THE TASKS:
(1) Rewrite the passage of the Taylor Sheridan article starting at "Movies & TV" and ending at "toward the camera.", substituting "the new series" for "Landman".
(2) Pick up the Taylor Sheridan article where it stops and keep writing.

PAGE EXTRACT:
Movies & TV

Taylor Sheridan Admits He Deliberately Baits Critics — and Doesn’t Care If He Never Wins an Emmy

He knew exactly what reviewers would say about Demi Moore in Landman. He did it anyway.

Taylor Sheridan, creator of Yellowstone and Landman, wearing a cowboy hat and looking toward the camera.

Both Landman and The Madison are on the Emmy ballot this year. Taylor Sheridan would like you to know he does not care.

“You’re not going to win no Emmys with me, but I’m not trying to win Emmys,” the Yellowstone creator told Bill Simmons on the June 28 episode of The Bill Simmons Podcast. “My goal is to sit somebody on their couch and move them, make them think, make them laugh, scare the shit out of them, excite them.”

But Sheridan’s indifference isn’t just about focusing on the audience. He also admits to actively messing with critics. He confessed that he sometimes writes specific storylines just to get a reaction out of them, a tactic he calls “rage baiting.”

DATA LISTING:

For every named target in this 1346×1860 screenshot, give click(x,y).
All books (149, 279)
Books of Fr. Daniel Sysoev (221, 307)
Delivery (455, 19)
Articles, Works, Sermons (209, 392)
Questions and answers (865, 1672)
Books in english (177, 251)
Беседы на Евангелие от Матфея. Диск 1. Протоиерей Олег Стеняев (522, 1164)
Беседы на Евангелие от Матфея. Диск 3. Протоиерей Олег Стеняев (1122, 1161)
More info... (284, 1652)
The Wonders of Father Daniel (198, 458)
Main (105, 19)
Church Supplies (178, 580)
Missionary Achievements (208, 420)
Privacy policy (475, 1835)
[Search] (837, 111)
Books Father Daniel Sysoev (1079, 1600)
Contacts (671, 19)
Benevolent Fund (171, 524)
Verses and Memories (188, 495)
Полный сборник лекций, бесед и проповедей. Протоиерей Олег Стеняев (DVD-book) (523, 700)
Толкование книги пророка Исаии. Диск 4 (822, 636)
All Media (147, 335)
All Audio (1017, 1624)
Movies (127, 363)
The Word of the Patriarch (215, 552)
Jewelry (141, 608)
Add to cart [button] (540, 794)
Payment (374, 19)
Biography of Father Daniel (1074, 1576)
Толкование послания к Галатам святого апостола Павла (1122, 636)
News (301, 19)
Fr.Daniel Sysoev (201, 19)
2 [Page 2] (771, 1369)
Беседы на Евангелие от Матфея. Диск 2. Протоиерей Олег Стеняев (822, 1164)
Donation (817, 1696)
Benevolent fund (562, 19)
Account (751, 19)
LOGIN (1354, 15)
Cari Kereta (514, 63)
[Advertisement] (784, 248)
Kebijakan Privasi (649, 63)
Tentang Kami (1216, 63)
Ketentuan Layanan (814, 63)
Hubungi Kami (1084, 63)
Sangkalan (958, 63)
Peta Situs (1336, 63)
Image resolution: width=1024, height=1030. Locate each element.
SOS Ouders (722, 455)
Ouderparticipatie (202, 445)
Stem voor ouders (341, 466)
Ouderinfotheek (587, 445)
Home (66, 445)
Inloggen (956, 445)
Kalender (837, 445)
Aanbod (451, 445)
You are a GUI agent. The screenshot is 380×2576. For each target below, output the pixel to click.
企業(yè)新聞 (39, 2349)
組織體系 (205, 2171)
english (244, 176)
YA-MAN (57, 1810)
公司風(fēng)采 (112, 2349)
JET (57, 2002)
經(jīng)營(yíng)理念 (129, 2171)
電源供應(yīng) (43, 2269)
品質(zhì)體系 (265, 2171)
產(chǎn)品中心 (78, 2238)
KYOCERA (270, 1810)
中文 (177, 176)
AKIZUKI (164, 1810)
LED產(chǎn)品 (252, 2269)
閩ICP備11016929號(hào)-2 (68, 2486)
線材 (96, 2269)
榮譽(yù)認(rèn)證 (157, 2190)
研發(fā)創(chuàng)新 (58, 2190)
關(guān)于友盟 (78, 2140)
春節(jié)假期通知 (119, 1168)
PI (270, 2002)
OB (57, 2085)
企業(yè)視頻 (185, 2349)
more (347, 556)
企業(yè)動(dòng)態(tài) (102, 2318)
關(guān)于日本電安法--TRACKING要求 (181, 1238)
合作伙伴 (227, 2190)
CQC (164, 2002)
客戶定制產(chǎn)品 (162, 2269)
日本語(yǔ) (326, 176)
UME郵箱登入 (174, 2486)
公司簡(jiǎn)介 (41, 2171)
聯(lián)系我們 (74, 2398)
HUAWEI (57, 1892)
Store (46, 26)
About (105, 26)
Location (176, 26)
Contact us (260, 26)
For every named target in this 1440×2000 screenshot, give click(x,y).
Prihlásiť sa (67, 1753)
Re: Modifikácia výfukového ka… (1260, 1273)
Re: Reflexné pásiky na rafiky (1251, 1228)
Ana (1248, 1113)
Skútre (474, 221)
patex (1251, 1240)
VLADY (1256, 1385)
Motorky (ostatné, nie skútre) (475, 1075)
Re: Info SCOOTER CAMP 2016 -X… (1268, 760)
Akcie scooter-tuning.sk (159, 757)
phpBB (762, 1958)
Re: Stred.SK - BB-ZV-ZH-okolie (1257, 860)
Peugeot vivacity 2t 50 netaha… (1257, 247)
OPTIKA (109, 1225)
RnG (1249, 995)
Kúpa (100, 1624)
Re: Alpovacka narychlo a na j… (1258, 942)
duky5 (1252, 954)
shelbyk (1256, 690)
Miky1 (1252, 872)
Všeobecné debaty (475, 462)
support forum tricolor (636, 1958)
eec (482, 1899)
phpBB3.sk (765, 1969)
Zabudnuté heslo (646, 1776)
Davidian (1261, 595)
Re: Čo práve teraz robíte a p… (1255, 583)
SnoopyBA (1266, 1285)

RESULTS BY TASK:
(1)
Movies & TV

Taylor Sheridan Admits He Deliberately Baits Critics — and Doesn’t Care If He Never Wins an Emmy

He knew exactly what reviewers would say about Demi Moore in the new series. He did it anyway.

Taylor Sheridan, creator of Yellowstone and the new series, wearing a cowboy hat and looking toward the camera.

(2)
Fair enough — except Sheridan also admitted he designs certain creative decisions to annoy critics specifically. “I’ll be the first to tell you that there are things that I do that rage bait them a bit,” he said. The example he gave: casting Demi Moore in Landman’s first season in what critics immediately flagged as an underwritten role. Sheridan let the criticism build, then had Moore’s character take over the oil company after her husband’s death. The point was not the role. The point was the long game. “The critics and me — I don’t care what they think, and it annoys the shit out of them that I don’t care,” he said. “F-k ’em.”

Sheridan’s dislike for mainstream Hollywood runs deeper than award-season acting. He described studio bosses as people who “know nothing” about storytelling — people who panic when they cannot map out a script’s story, who make up for it by demanding control over every part of the show. “What do you know about developing story? You know nothing,” he said, adding that those executives are now the ones deciding which scripts get greenlit.

When Sheridan signed his overall deal with Paramount, he did not work under those rules. He rejected it. “This is not a democracy. There’s no committee. You’re going to pay me, and you’re going to give me a bunch of money, and I’m going to deliver you these shows.”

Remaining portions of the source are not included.